In a perfect world, every renter would commit to a standard 12-month lease.

And routine, inexpensive turnovers during the prime rental season would bring about the same type of renter, and increasingly higher rents.

But it’s never that simple. Multifamily dwellers are not one monolithic group, and with an air of economic uncertainty lingering, particularly in urban environments, more and more renters are asking for flexible leases. And without revenue management software to lend a helping hand, it’s all too easy to tell a renter no.

“Really, we’re not saying no to lease terms for the applicant [anymore],” says Kevin Huss, vice president of revenue management at Philadelphia-based Resource Residential. “They have the option to move out whenever they want.”

Balancing Act

If an operator has plenty of leases expiring in a specific month, it might have backed away from offering a short-term lease expiring that same month. But instead of heaping more vacancies on that blackout period, operators can simply charge accordingly so that they’re not losing anything in the process, creating more options for the customer besides, Huss adds.

“You can balance their timing, their plans with your pricing,” says John Selindh, group vice president of sales and marketing at San Francisco–based BRE Properties, which has worked with both Rainmaker LRO and RealPage’s YieldStar revenue management software.

The software automatically offers odd-duration leases with prices that follow the property’s demand curve. This type of dynamic pricing would be very difficult to do manually, and flatly determining prices across the year without software minimizes the ability to maintain revenue at a higher level (for an example of dynamic pricing, see the chart opposite).

The software also helps to balance your schedule of upcoming lease expirations. Instead of having a set number of leases that expire each month throughout the year, you can consider variables as the software mirrors curves that occur during peak times.

“If you know your traffic is going to spike in July, the software is going to take more expirations,” Huss says. “It’s going to know that we’re going to have that demand to fill the supply.”

Revenue management software allows you to look at each month’s lease traffic to determine the optimal lease term and price point to maximize rates and occupancy. The system will first set optimal expiration until the price kicks in, and as you have more expirations going on during a particular month, prices will consequently rise.

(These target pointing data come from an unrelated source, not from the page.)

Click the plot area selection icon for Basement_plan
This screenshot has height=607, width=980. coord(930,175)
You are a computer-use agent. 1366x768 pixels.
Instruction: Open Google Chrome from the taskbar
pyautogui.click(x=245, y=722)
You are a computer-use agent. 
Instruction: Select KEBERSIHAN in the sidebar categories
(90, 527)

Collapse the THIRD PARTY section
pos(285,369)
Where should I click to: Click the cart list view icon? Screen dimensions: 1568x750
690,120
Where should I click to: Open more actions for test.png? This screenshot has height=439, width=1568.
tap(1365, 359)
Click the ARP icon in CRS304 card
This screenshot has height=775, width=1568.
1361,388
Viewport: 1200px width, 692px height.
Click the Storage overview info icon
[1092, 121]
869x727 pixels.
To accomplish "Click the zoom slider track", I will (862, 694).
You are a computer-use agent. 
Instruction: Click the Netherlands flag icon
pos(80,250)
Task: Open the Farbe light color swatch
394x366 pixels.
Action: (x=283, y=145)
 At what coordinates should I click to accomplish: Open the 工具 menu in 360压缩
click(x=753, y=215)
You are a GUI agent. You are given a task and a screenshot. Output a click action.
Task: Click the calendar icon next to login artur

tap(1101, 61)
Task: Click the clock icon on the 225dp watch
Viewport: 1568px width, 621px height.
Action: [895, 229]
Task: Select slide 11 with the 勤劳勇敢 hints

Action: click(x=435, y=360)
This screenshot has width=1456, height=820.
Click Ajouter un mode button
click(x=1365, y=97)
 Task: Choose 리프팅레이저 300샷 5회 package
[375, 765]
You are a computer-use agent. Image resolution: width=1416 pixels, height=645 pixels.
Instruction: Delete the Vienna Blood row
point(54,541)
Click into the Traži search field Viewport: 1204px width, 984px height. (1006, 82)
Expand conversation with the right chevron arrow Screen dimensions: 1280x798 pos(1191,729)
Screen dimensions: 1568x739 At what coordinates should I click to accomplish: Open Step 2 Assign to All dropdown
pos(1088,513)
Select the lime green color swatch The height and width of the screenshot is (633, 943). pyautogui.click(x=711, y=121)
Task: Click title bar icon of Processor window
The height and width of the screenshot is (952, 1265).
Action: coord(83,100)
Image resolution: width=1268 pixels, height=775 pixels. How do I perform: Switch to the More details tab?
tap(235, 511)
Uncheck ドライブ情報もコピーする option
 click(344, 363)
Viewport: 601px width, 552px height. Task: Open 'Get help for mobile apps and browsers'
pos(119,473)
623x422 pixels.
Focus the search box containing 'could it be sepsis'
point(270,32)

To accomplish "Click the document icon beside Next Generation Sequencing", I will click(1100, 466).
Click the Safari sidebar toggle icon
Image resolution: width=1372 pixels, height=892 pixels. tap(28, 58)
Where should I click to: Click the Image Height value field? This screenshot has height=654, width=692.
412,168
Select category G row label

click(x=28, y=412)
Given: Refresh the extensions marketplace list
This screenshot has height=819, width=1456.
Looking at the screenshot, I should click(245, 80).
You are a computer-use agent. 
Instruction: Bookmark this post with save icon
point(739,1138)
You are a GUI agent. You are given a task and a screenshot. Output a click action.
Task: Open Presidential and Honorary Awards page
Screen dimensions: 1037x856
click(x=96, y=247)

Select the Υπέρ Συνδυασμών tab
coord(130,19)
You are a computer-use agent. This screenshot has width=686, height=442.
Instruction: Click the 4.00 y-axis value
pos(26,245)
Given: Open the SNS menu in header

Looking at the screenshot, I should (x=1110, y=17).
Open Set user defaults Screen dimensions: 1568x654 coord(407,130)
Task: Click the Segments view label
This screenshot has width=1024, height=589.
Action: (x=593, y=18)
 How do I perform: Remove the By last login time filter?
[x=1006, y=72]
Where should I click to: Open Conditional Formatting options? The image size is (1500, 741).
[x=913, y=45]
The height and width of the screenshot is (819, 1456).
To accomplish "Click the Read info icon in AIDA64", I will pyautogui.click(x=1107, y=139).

“We’re OK taking a lease, because we know that we’re getting more money throughout that lease term to make up for any added challenges by having additional lease terms and expirations during that period,” Huss says.

The software will consider the floor plan of the unit, the history of its vacancies and rents, and particularly the cost of turning it over, to determine a price increase. It also looks at the competition, comparing pricing and availability with that in the local market.

If you’re highly occupied, for instance, and only have one apartment available, you can determine what to charge to avoid multiple, poorly-timed vacancies. And depending on how long an apartment has been sitting and the traffic (or lack thereof) it receives, the software might strategically drop prices.

Price Guarantee

If you’re having problems with occupancy, a longer lease term could also be effective. By locking in an ­individual to a two-year lease, you can guarantee that occupancy.

At Boston-based WinnDevelopment, a few properties offer multiyear leases with a modest annual increase to “guarantee income and revenue increases year after year,” says Michelle Tomassetti, WinnDevelopment’s divisional marketing coordinator. It won’t work in all markets, of course. But in those where rents are projected to go up substantially, a two-year lease can be a hot sell.

“People feel comfortable knowing they’re locked into specific rates [for the two-year period],” adds Tomassetti. “And we feel comfortable knowing that there’s guaranteed ­occupancy.”

If your primary focus is improving cash flow, ­however, operators should shy away from two-year leases, allowing themselves time to reset rates at higher prices. In a strong growth market, Selindh says, a company could handle shorter, six-month leases to go for higher rents, as opposed to locking in a full-year lease.

In the past, operators were wary of offering ­leases that expire during the holiday season; it’s always a struggle to fill units in the weeks between Thanksgiving and New Year’s Day. But even if a renter wants the lease to expire on Thanksgiving Day, you can price accordingly with the software.

“In stable properties, they push lease expirations off to spring so they’re not faced with that challenge,” Tomassetti says. But with the software, owners can “ramp up marketing even more, focus on specials to lease now, and [offer] incentives for prospects to lease during the holidays,” she says.

Truly, the prices for any lease term are easily determined with revenue management software.